Apache Mesos
Apache Mesos is a distributed systems kernel that abstracts and pools resources (CPU, memory, storage, and network) across a data centre or cloud environment. It supports efficient resource sharing across diverse workloads, which suits large-scale, fault-tolerant distributed applications.
Mesos uses a two-level scheduling model: it manages low-level resource allocation and delegates task scheduling to higher-level frameworks. This allows systems such as Stalwart to run alongside other services in a shared infrastructure while retaining control over how and where tasks are executed.
Stalwart can be deployed on Apache Mesos either as a containerised service using Mesos support for Docker and other container runtimes, or through a dedicated framework or scheduler that manages node placement and health monitoring.

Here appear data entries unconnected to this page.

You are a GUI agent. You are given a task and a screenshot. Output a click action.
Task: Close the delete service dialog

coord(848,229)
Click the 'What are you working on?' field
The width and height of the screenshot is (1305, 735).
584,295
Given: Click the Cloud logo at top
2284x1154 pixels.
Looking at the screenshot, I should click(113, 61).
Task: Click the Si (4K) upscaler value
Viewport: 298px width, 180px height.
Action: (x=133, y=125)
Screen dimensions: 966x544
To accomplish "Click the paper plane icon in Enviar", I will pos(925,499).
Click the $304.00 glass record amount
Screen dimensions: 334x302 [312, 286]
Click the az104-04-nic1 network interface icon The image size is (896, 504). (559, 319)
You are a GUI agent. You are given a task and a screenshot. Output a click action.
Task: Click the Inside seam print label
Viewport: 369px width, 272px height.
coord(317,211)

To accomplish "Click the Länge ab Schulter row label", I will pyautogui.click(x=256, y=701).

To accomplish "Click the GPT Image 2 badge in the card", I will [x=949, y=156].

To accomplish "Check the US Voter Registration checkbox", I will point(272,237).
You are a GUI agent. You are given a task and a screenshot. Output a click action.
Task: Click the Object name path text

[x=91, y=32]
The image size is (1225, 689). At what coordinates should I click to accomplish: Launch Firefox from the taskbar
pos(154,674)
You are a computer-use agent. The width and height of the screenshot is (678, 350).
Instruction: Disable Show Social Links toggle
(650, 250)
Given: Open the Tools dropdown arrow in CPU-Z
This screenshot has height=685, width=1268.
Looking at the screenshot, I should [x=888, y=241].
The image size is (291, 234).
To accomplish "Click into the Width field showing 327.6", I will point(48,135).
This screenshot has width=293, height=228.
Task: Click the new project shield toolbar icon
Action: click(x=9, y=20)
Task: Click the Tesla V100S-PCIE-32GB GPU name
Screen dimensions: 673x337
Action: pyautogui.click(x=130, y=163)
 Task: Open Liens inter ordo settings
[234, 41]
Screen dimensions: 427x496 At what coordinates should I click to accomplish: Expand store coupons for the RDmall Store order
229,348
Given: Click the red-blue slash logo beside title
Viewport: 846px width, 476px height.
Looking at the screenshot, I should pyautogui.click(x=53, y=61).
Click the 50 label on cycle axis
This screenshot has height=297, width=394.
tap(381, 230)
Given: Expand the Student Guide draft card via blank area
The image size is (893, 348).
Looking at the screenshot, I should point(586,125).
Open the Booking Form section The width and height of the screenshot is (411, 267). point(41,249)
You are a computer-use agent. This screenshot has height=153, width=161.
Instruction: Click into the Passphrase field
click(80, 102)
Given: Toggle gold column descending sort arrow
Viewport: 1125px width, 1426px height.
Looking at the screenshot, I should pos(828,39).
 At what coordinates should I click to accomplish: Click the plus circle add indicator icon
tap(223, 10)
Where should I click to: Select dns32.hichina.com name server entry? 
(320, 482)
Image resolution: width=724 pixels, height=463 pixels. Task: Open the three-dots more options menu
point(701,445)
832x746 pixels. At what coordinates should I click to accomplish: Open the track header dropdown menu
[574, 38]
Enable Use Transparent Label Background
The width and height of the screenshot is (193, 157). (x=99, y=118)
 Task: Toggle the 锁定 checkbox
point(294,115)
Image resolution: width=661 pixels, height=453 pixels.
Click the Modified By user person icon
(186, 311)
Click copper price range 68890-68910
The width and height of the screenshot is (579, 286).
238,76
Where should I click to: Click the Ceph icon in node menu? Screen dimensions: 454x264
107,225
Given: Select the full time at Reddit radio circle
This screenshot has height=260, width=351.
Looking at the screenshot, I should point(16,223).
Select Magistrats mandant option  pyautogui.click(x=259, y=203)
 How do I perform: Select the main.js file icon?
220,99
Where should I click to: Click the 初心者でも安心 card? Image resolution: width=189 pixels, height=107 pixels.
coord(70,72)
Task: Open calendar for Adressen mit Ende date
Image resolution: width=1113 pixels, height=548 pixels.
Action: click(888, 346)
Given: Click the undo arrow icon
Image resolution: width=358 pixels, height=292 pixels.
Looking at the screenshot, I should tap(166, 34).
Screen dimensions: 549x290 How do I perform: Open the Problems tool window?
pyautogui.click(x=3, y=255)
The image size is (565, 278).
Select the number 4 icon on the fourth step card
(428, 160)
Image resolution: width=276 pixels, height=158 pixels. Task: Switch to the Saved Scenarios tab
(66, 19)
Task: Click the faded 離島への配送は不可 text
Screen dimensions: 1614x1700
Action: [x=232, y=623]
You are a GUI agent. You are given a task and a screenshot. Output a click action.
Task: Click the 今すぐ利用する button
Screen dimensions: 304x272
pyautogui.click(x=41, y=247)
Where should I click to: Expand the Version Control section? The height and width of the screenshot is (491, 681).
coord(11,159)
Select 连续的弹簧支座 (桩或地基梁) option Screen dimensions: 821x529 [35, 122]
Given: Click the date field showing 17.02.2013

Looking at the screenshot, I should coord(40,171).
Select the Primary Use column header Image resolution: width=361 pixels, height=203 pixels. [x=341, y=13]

Running Stalwart under Mesos offers administrators a flexible and scalable orchestration option, particularly in environments where Mesos is already used for a diverse set of workloads. With appropriate coordination and configuration, Mesos restarts Stalwart nodes on failure, scales them based on demand, and distributes them across available resources.
Deployment
Deploy Stalwart using the Marathon CLI:
$ marathon app add stalwart.json
Below is an example JSON configuration file for deploying Stalwart on Apache Mesos via Marathon. Hostnames, domains, storage backends, and administrator credentials are no longer seeded through dedicated environment variables; they are configured through the bootstrap flow on first start and then persisted in the data store. The container only needs the clustering variables to take on the right role, and optionally STALWART_RECOVERY_ADMIN to pin a known administrator credential during the initial bootstrap:
{
"id": "/stalwart-mail-ha",
"cpus": 1,
"mem": 2048,
"instances": 2,
"container": {
"type": "DOCKER",
"docker": {
"image": "stalwartlabs/stalwart:latest",
"network": "HOST",
"forcePullImage": true
},
"volumes": [
{
"containerPath": "/var/lib/stalwart",
"persistent": {
"type": "root",
"size": 10240,
"constraints": [["path", "LIKE", "/mnt/stalwart/data"]]
},
"mode": "RW"
},
{
"containerPath": "/etc/stalwart",
"hostPath": "/srv/stalwart/etc",
"mode": "RO"
}
]
},
"env": {
"STALWART_ROLE": "frontend",
"STALWART_RECOVERY_ADMIN": "admin:YOUR_SECURE_PASSWORD"
},
"portDefinitions": [
{ "port": 25, "protocol": "tcp", "name": "smtp" },
{ "port": 465, "protocol": "tcp", "name": "smtps" },
{ "port": 587, "protocol": "tcp", "name": "submission" },
{ "port": 143, "protocol": "tcp", "name": "imap" },
{ "port": 993, "protocol": "tcp", "name": "imaps" },
{ "port": 443, "protocol": "tcp", "name": "http" }
],
"healthChecks": [
{
"protocol": "HTTP",
"path": "/health",
"portIndex": 5,
"gracePeriodSeconds": 300,
"intervalSeconds": 60,
"timeoutSeconds": 20,
"maxConsecutiveFailures": 3
}
],
"upgradeStrategy": {
"minimumHealthCapacity": 0.5,
"maximumOverCapacity": 0.2
}
}
STALWART_ROLE names the ClusterRole the instance adopts. Once the first container reaches bootstrap mode, the domains, storage backend, and system-level settings are supplied through the WebUI or a declarative deployment and written to the shared data store, so subsequent instances pick the same configuration up automatically. Pin a push-notification shard with STALWART_PUSH_SHARD when the role performs push delivery.